Giselher Wolfgang Klebe (28 June 19255 October 2009) was a German composer, and an academic teacher. He composed more than 140 works, among them 14 operas, all based on literary works, eight symphonies, 15 solo concerts, chamber music, piano works, and sacred music.

Biography

Giselher Klebe was born in Mannheim, Germany. He received musical tuition early in his life from his mother, the violinist Gertrud Klebe. The family relocated in 1932 to Munich, where his mother's sister, Melanie Michaelis, continued the training. His father's profession required a further relocation in 1936 to Rostock.

Following the separation of his parents, Klebe moved with his mother and sister to Berlin. During 1938, the 13-year-old sketched his first compositions. In 1940, he began studies in violin, viola, and composition, supported by a grant from the city of Berlin.

After serving his Reichsarbeitsdienst (labour service), Klebe was conscripted to military service as signalman. After the German surrender, he was taken prisoner of war by the Russian forces. Due to ill health, he was soon released.

Having convalesced, Klebe continued his music studies in Berlin (1946–1951), first under Joseph Rufer, then in master classes by Boris Blacher. He worked for the radio station Berliner Rundfunk until 1948, when he began to work full-time as a composer.

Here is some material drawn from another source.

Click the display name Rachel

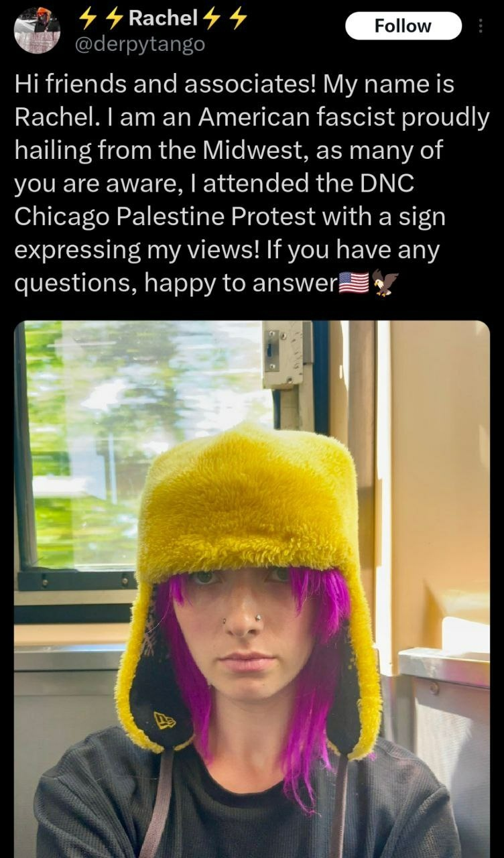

Klebe was inspired and influenced by works of authors and artists, especially his contemporaries. In 1951 he composed Die Zwitschermaschine Op. 7, (The Twittering Machine), based on the painting by Paul Klee. His first opera, based on Friedrich Schiller's play Die Räuber (The Robbers), was produced in 1957. He composed two operas based on plays by Ödön von Horváth.

In 1957, Klebe succeeded Wolfgang Fortner as docent for the subjects of Composition and Music Theory at the Hochschule für Musik Detmold. He was appointed professor in 1962 and, over the years, taught many students who went on to become well-known composers: Theo Brandmüller, , , Matthias Pintscher, and Lars Woldt.

Honors and legacy
In 1964 Klebe was appointed member of the West Berlin Akademie der Künste (Arts Academy).
In 1965 he received the Westfälischer Musikpreis (later named the Hans-Werner-Henze-Preis).
In 2002, the city of Detmold, where he lived, made him an honorary citizen.

Marriage and family
On 10 September 1946 Klebe married the violinist Lore Schiller. They had two daughters, Sonja Katharina and Annette Marianne. Lore Klebe wrote the librettos for some of his operas, including Der Jüngste Tag (Doomsday).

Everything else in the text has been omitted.